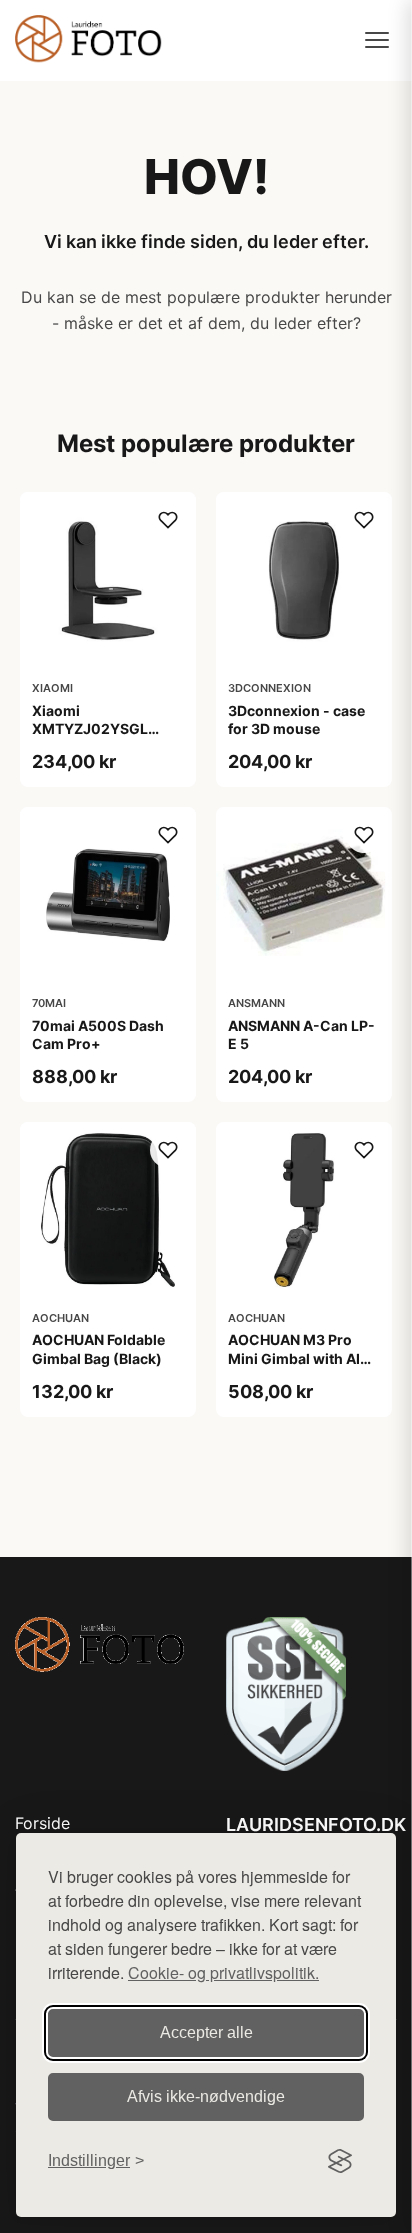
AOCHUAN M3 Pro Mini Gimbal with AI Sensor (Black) (294, 1357)
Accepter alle (206, 2032)
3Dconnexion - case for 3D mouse (296, 719)
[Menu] (377, 40)
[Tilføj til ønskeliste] (168, 520)
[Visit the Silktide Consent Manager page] (340, 2161)
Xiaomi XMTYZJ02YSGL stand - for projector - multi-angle (106, 738)
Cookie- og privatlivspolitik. (223, 1972)
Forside (42, 1823)
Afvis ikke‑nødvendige (206, 2096)
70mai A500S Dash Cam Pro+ (98, 1034)
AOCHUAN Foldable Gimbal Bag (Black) (98, 1348)
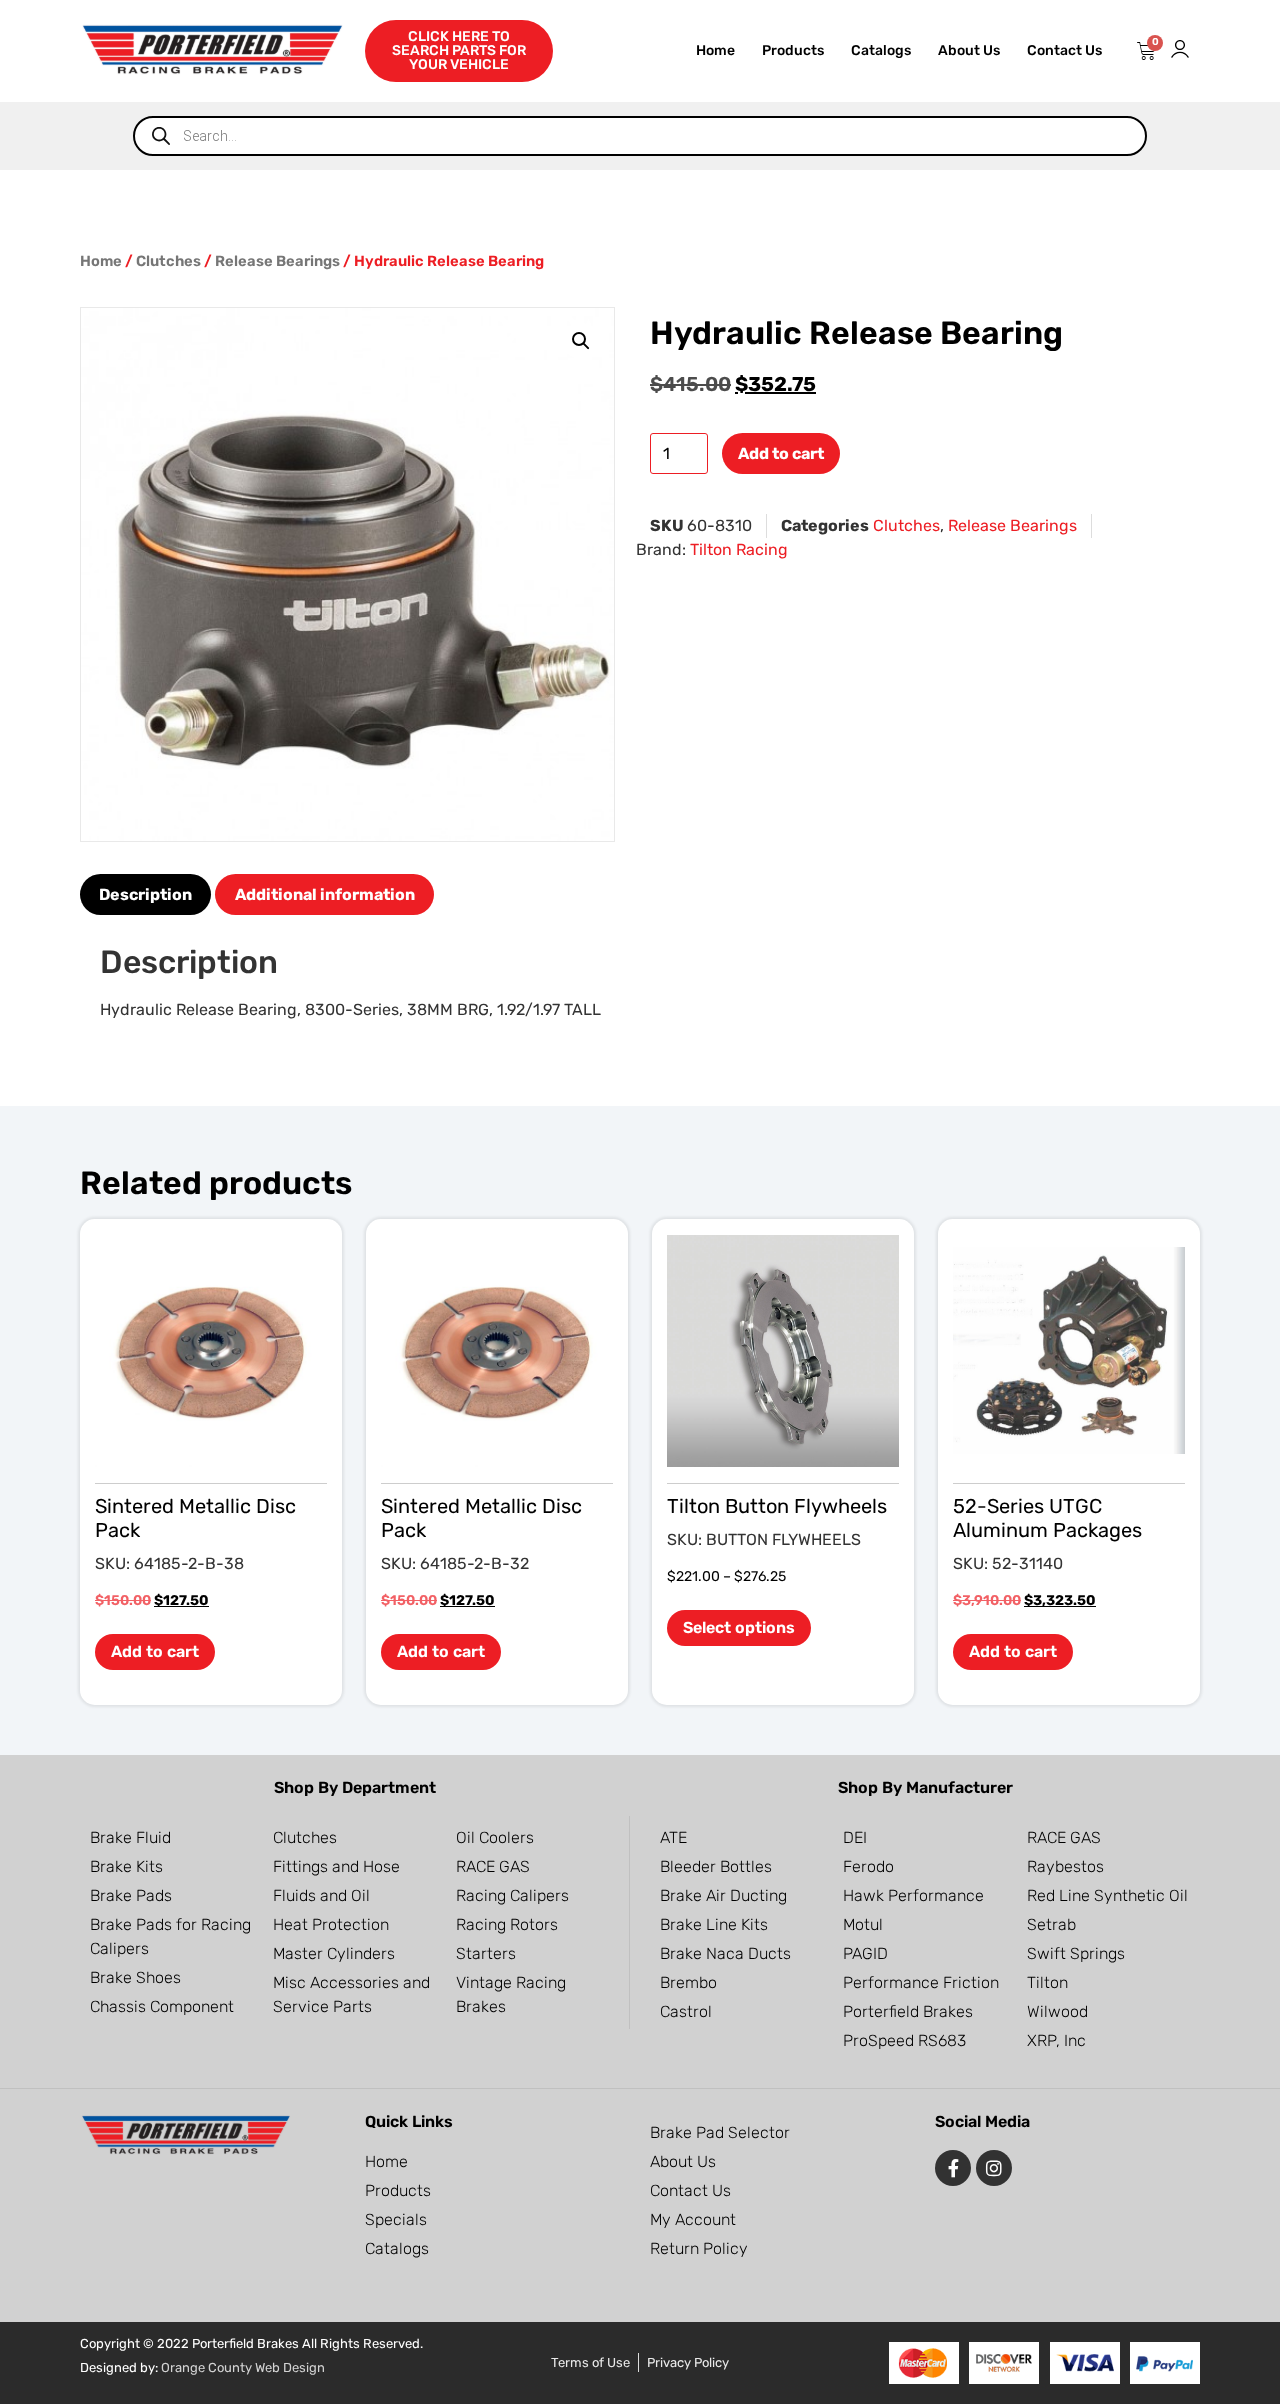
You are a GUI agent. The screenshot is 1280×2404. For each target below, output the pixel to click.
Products (793, 50)
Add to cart (781, 453)
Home (715, 50)
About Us (969, 50)
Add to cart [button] (155, 1651)
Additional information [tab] (325, 894)
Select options (739, 1627)
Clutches (168, 261)
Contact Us (1064, 50)
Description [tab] (145, 894)
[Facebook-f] (953, 2168)
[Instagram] (994, 2168)
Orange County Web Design (243, 2367)
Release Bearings (277, 261)
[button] (581, 341)
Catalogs (881, 50)
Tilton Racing (739, 549)
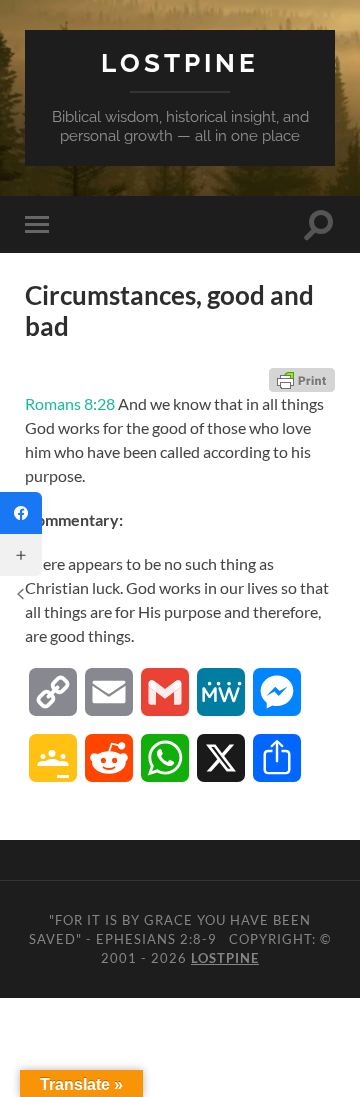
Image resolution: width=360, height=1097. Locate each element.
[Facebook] (21, 513)
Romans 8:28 (70, 403)
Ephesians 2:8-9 (156, 939)
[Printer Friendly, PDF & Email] (302, 380)
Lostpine (180, 62)
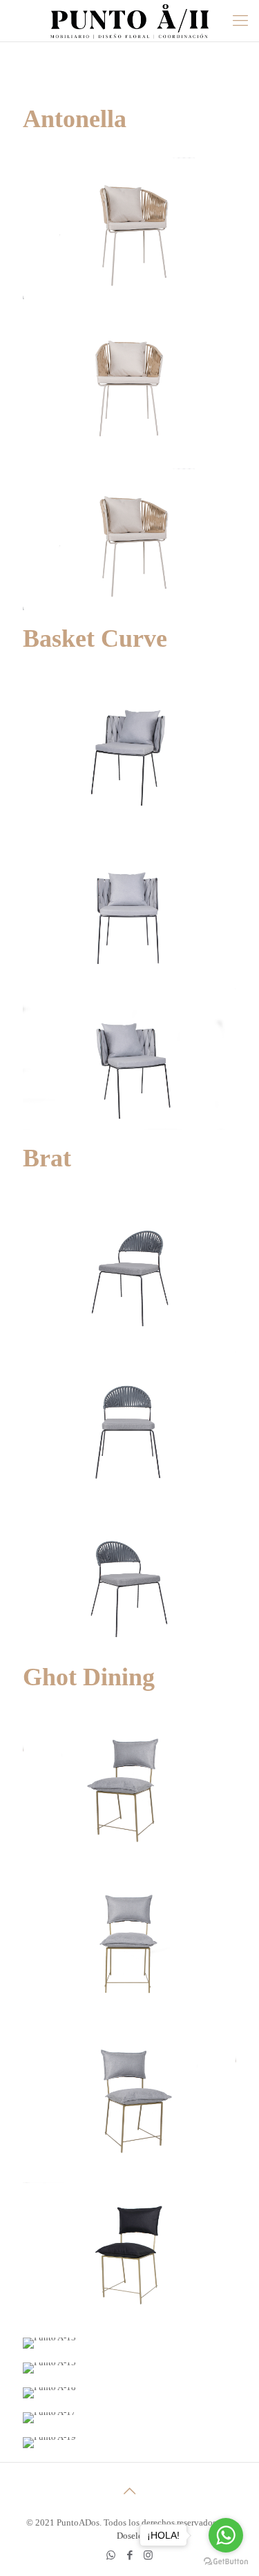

• WHAT NEEDS TO BE DONE:
Pictures are not part of the answer, which must be the exact lines from the one holding "Cookie- og privatlivspolitik. (223, 1972)" through the end of the material, both ends included.

• THE COMPLETED TASK:
Cookie- og privatlivspolitik. (223, 1972)
Forside (42, 1823)
Afvis ikke‑nødvendige (206, 2096)
70mai A500S Dash Cam Pro+ (98, 1034)
AOCHUAN Foldable Gimbal Bag (Black) (98, 1348)
You are a GUI agent. The screenshot is 1280×2404. For each target below, output the pixel to click.
Products (793, 50)
Add to cart (781, 453)
Home (715, 50)
About Us (969, 50)
Add to cart [button] (155, 1651)
Additional information [tab] (325, 894)
Select options (739, 1627)
Clutches (168, 261)
Contact Us (1064, 50)
Description [tab] (145, 894)
[Facebook-f] (953, 2168)
[Instagram] (994, 2168)
Orange County Web Design (243, 2367)
Release Bearings (277, 261)
[button] (581, 341)
Catalogs (881, 50)
Tilton Racing (739, 549)
Image resolution: width=360, height=1097. Locate each element.
[Facebook] (21, 513)
Romans 8:28 (70, 403)
Ephesians 2:8-9 (156, 939)
[Printer Friendly, PDF & Email] (302, 380)
Lostpine (180, 62)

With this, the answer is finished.